What would you say to people who have avoided seeing sound systems in the past because they're worried about attitude or homophobia?
"Come to a Rastaman sound system, you won't go wrong there!"
How has the music changed over the years?
"I've been listening to music since the late 60s, that's four or five decades in music, and you can see the changes. Like everything else, some music a good, some music a not so good.
"You can only play a certain amount of tunes in one night, so we weed out the bad ones, and if you can play good tunes all evening people will keep on coming back."
Is the reggae scene healthy at the moment?
"Reggae scene is very healthy, you can't fault it. Reggae might not get onto the BBC, ITV whatever but it will always be there, and it has a crowd that follows it, even those who are into the BBC and ITV. Because of what we've done in the past decade you'll get a lot of people who want to build sound systems now.
"Sound system culture is up there, it's just the big organisations don't want to recognise it. All we can do it keep on pushing the fire out, and they might catch on to it later."
Reggae does seem massive both in the UK and worldwide. Why aren't more UK-based reggae artists aren't blowing up?
"It's what the big organisations want. There are a lot of good singers around, but you're going to hear them on a sound system rather than the radio. If you don't come and hear them on a sound system session, they're always going to be hidden. But thanks to the power of the internet, things are perking up and looking much brighter.
"People are starting to take notice of what we're doing. There are sound systems all over the world now, everywhere we go now, even Colombia! Peru, Chile, they've all got sound systems now."

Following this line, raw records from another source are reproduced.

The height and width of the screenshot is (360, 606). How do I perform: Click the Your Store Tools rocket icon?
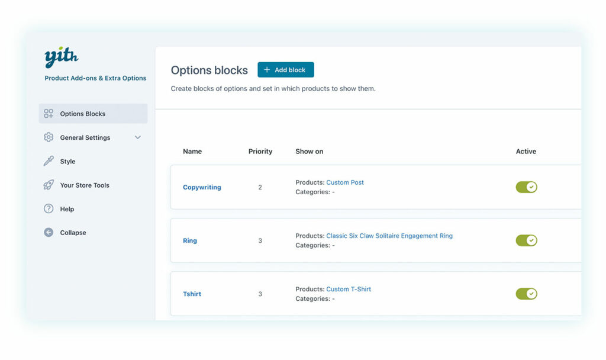pyautogui.click(x=49, y=185)
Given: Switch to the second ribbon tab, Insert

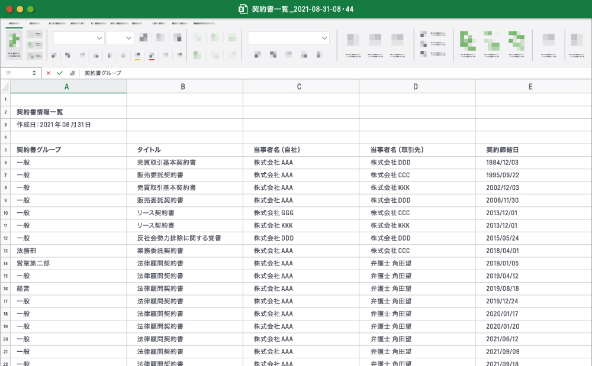Looking at the screenshot, I should pyautogui.click(x=35, y=24).
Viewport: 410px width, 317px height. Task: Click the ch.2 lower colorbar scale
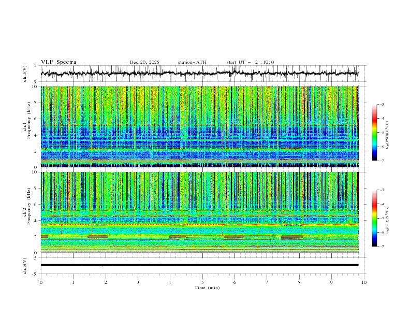pos(374,218)
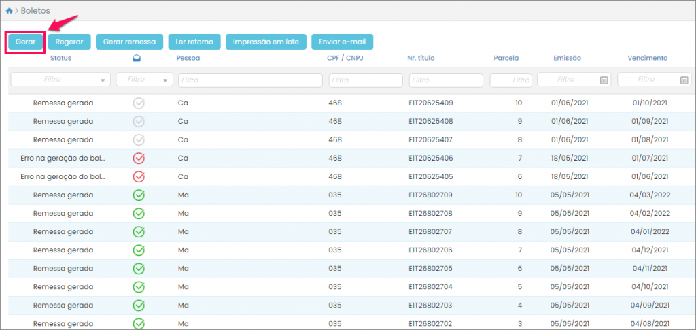Expand the Status filter dropdown
This screenshot has height=330, width=696.
pos(103,80)
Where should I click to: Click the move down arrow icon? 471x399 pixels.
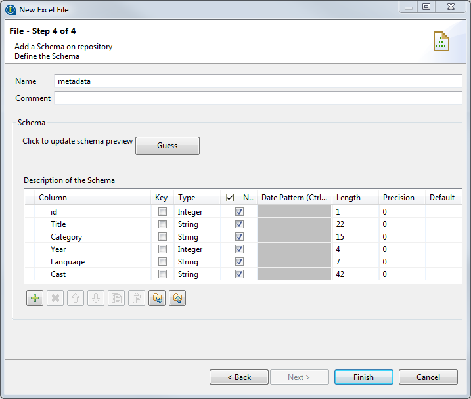click(x=96, y=298)
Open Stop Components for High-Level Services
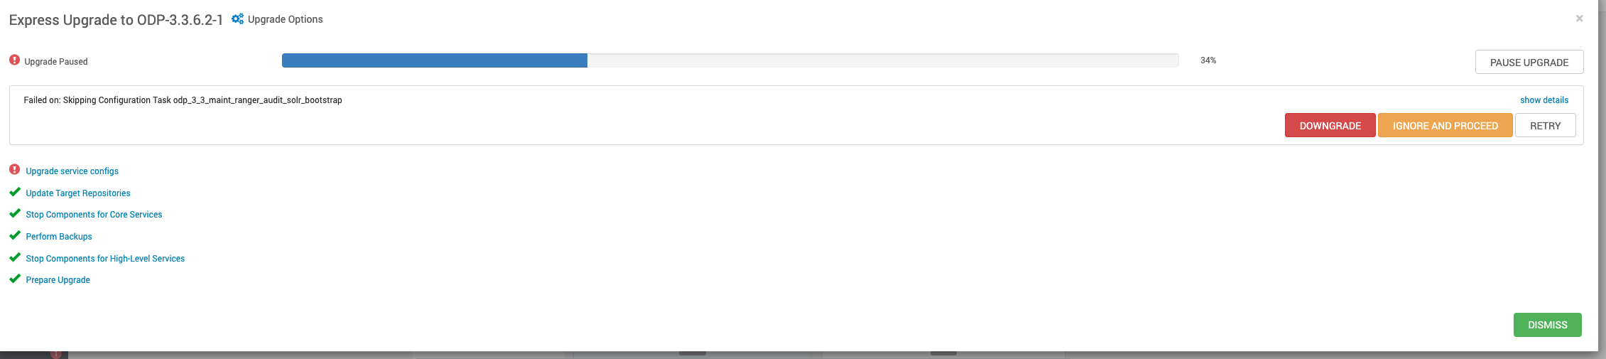The height and width of the screenshot is (359, 1606). pos(105,259)
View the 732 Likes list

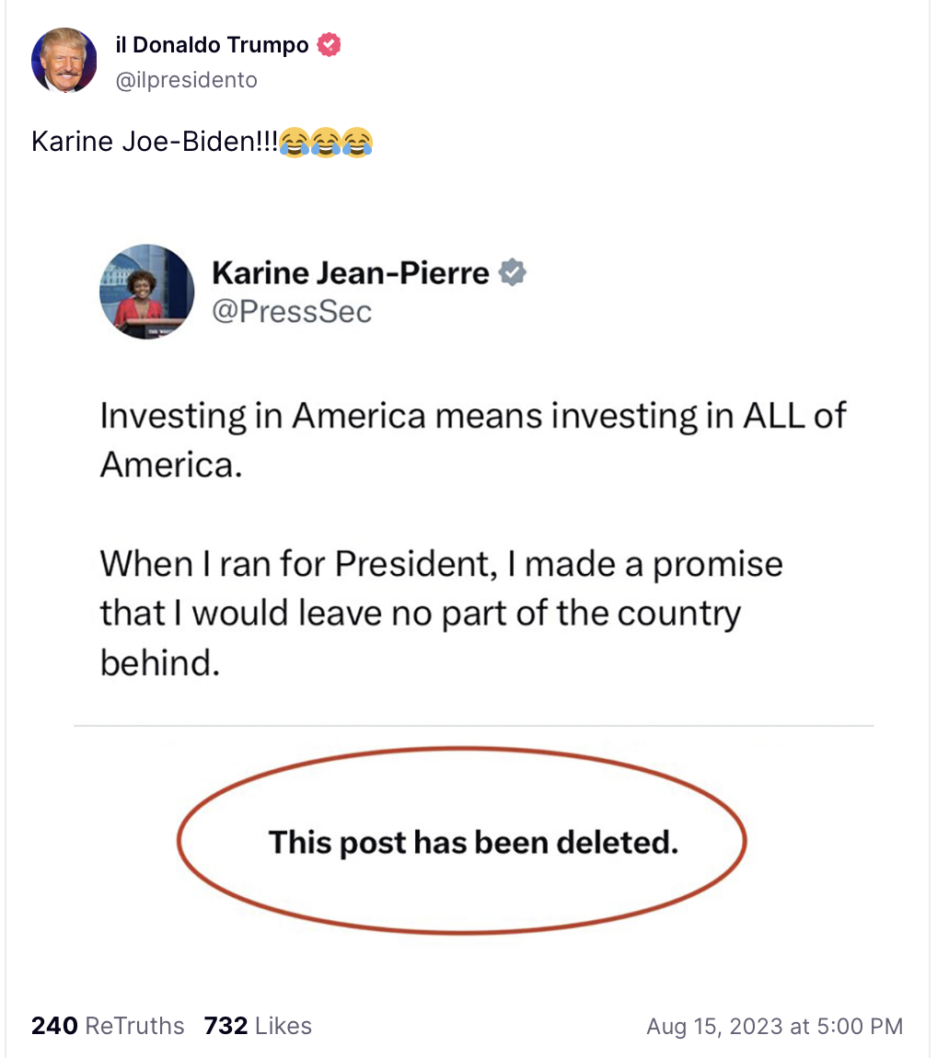point(258,1026)
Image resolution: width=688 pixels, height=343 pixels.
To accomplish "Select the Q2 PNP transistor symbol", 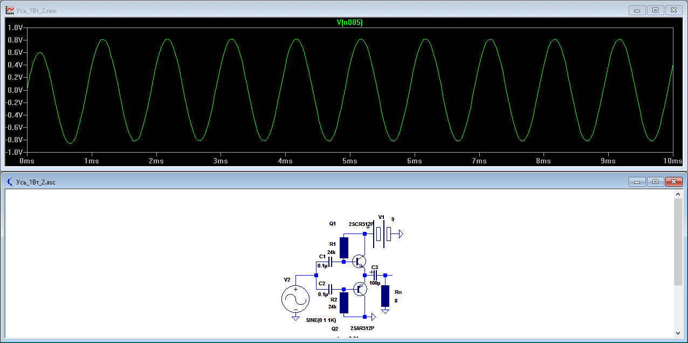I will point(359,289).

It seems as if clubs are having a really hard time staying open in the UK, whereas festivals appear to be flourishing. Are festivals the future for more underground styles of music?
"Festivals are good, but you do have pockets of clubs with sound systems in the clubs. Not too long ago there were no clubs letting sound systems into the club at all, but now there's a few in London, because the clubs see they are significant in what we do. So they are the ones that are actually brave enough to let you bring a sound system in and make it work for a night once a month or whatever. Twelve nights in a year... that will do me!"

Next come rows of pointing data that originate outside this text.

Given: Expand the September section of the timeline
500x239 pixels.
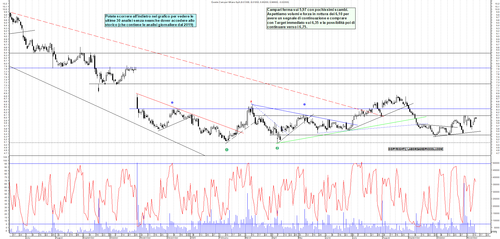Looking at the screenshot, I should [x=89, y=238].
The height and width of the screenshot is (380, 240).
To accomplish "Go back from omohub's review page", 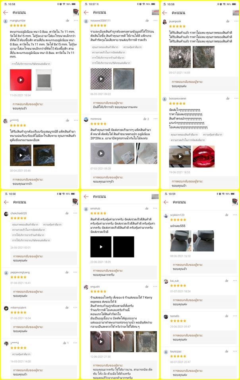I will pos(86,197).
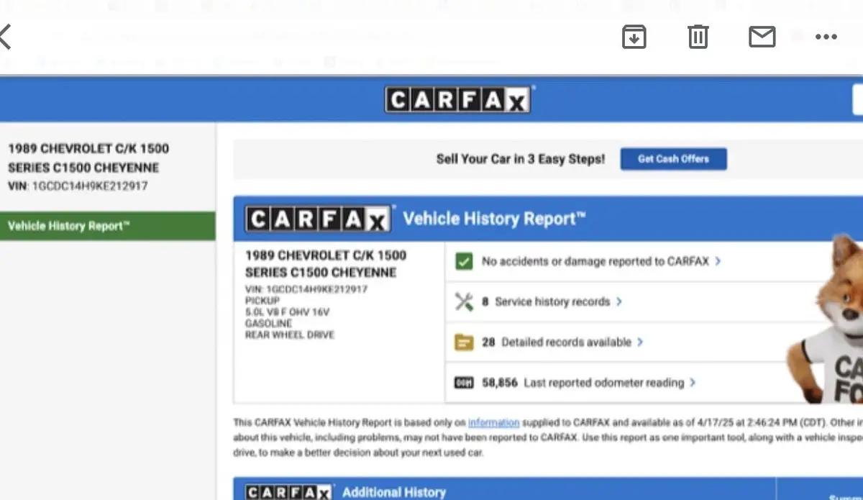The image size is (863, 500).
Task: Click the odometer reading icon
Action: (x=464, y=383)
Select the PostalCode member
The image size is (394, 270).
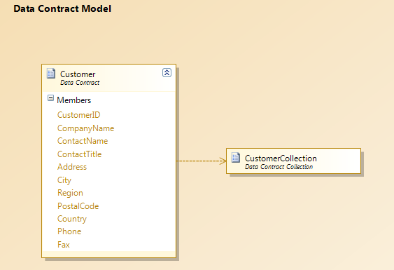[78, 206]
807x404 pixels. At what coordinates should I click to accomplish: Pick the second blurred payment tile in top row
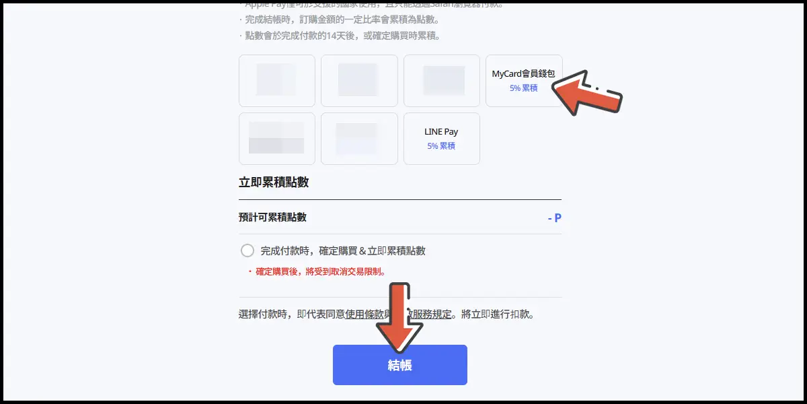(x=359, y=81)
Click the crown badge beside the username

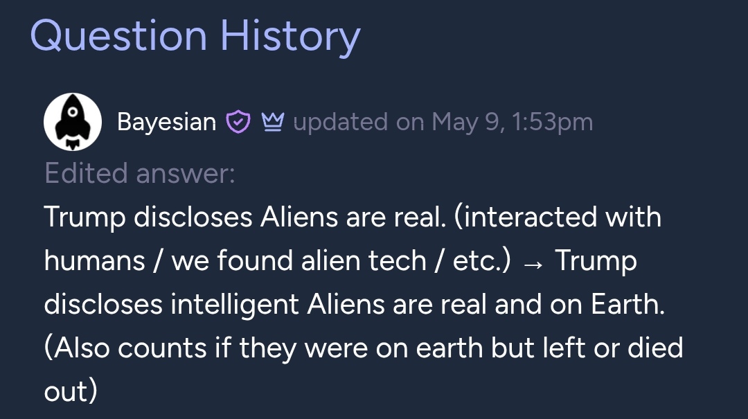point(273,122)
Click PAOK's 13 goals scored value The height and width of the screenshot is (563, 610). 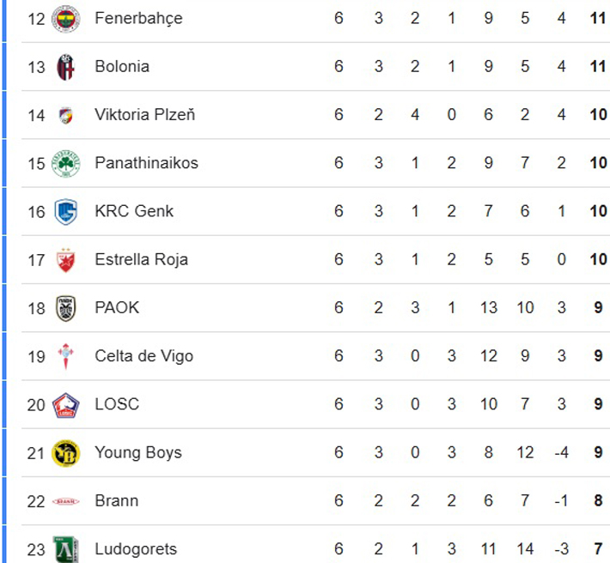[488, 308]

Have you ever had challenges setting up in a club?
"You'll always have challenges, even down to the neighbourhood... someone will hear a bit of bassline in their house, and they'll go to the council and say 'there's too much bass' or whatever. But a sound system will play bass for three, four, five minutes... hip-hop, garage or whatever will play it constantly, you'll get that banging all night long.
"Sound systems are completely different - we take off a record then put on another record! You don't have one bassline playing for six hours straight! You come to a Channel One session and it's a spiritual event. That's how we try to work it. So you'll hear old stuff from '60s, '70s, right up to the present day. All vinyl, we don't play CD, we don't play laptop, we don't play MiniDisc, we don't play Serato, all turntable."
One reason DJs cite for not playing off vinyl is that clubs don't keep their turntables in a good state of repair. I guess that's not an issue if you've got you're doing the tech yourselves?
"If you're doing the work yourself you make sure you look after your equipment. We don't have six or seven DJs play on our system in a night, Channel One sound system is built for Channel One to play on, not for other people to play on."